- [PROBLEM TO SOLVE]: Everything in the listing below must be duplicated exactly.

:: EXTRACTED MATERIAL ::

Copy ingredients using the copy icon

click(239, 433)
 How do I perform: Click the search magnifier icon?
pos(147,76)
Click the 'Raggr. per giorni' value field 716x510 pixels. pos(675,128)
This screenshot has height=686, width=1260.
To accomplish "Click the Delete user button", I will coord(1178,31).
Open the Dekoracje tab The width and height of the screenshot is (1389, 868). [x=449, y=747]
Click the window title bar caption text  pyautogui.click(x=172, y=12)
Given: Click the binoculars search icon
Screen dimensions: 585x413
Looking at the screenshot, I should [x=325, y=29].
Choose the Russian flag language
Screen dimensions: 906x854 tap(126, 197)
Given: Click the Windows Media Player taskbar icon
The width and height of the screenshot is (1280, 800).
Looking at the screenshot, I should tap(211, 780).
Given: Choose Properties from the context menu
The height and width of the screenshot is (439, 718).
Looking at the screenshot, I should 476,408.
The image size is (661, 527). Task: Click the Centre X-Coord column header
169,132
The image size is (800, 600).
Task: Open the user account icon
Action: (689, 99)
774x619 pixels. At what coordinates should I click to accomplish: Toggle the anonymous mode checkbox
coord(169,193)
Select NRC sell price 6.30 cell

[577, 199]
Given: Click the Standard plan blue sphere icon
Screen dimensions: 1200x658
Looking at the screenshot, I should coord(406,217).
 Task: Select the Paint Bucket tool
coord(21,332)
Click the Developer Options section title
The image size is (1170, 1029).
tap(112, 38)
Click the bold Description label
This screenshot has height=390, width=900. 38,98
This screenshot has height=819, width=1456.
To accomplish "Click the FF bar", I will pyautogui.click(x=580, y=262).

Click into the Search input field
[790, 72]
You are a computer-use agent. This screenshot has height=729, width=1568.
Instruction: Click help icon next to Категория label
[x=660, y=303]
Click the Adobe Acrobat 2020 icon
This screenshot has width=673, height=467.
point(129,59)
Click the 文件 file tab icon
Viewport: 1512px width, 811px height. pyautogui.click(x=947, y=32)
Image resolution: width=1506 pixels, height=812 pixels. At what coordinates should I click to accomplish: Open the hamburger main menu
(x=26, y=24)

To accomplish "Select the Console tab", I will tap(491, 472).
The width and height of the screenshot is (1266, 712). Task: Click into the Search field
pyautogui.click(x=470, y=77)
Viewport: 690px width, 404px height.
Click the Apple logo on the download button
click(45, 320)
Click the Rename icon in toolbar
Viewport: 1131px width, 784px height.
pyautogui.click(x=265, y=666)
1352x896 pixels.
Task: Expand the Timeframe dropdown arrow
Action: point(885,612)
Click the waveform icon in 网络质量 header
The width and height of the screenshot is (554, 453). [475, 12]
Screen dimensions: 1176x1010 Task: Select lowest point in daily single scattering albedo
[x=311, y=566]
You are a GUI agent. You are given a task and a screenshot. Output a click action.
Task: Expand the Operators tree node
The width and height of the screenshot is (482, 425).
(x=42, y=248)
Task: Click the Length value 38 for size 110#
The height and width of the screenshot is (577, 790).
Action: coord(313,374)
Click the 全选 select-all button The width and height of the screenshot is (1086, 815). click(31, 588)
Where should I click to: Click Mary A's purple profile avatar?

:::

- [ANSWER TO THIS TASK]:
Copy ingredients using the copy icon

click(239, 433)
 How do I perform: Click the search magnifier icon?
pos(147,76)
Click the 'Raggr. per giorni' value field 716x510 pixels. pos(675,128)
This screenshot has height=686, width=1260.
To accomplish "Click the Delete user button", I will coord(1178,31).
Open the Dekoracje tab The width and height of the screenshot is (1389, 868). [x=449, y=747]
Click the window title bar caption text  pyautogui.click(x=172, y=12)
Given: Click the binoculars search icon
Screen dimensions: 585x413
Looking at the screenshot, I should [x=325, y=29].
Choose the Russian flag language
Screen dimensions: 906x854 tap(126, 197)
Given: Click the Windows Media Player taskbar icon
The width and height of the screenshot is (1280, 800).
Looking at the screenshot, I should tap(211, 780).
Given: Choose Properties from the context menu
The height and width of the screenshot is (439, 718).
Looking at the screenshot, I should 476,408.
The image size is (661, 527). Task: Click the Centre X-Coord column header
169,132
The image size is (800, 600).
Task: Open the user account icon
Action: (689, 99)
774x619 pixels. At what coordinates should I click to accomplish: Toggle the anonymous mode checkbox
coord(169,193)
Select NRC sell price 6.30 cell

[577, 199]
Given: Click the Standard plan blue sphere icon
Screen dimensions: 1200x658
Looking at the screenshot, I should coord(406,217).
 Task: Select the Paint Bucket tool
coord(21,332)
Click the Developer Options section title
The image size is (1170, 1029).
tap(112, 38)
Click the bold Description label
This screenshot has height=390, width=900. 38,98
This screenshot has height=819, width=1456.
To accomplish "Click the FF bar", I will pyautogui.click(x=580, y=262).

Click into the Search input field
[790, 72]
You are a computer-use agent. This screenshot has height=729, width=1568.
Instruction: Click help icon next to Категория label
[x=660, y=303]
Click the Adobe Acrobat 2020 icon
This screenshot has width=673, height=467.
point(129,59)
Click the 文件 file tab icon
Viewport: 1512px width, 811px height. pyautogui.click(x=947, y=32)
Image resolution: width=1506 pixels, height=812 pixels. At what coordinates should I click to accomplish: Open the hamburger main menu
(x=26, y=24)

To accomplish "Select the Console tab", I will tap(491, 472).
The width and height of the screenshot is (1266, 712). Task: Click into the Search field
pyautogui.click(x=470, y=77)
Viewport: 690px width, 404px height.
Click the Apple logo on the download button
click(45, 320)
Click the Rename icon in toolbar
Viewport: 1131px width, 784px height.
pyautogui.click(x=265, y=666)
1352x896 pixels.
Task: Expand the Timeframe dropdown arrow
Action: point(885,612)
Click the waveform icon in 网络质量 header
The width and height of the screenshot is (554, 453). [475, 12]
Screen dimensions: 1176x1010 Task: Select lowest point in daily single scattering albedo
[x=311, y=566]
You are a GUI agent. You are given a task and a screenshot. Output a click action.
Task: Expand the Operators tree node
The width and height of the screenshot is (482, 425).
(x=42, y=248)
Task: Click the Length value 38 for size 110#
The height and width of the screenshot is (577, 790).
Action: coord(313,374)
Click the 全选 select-all button The width and height of the screenshot is (1086, 815). click(31, 588)
Where should I click to: Click Mary A's purple profile avatar?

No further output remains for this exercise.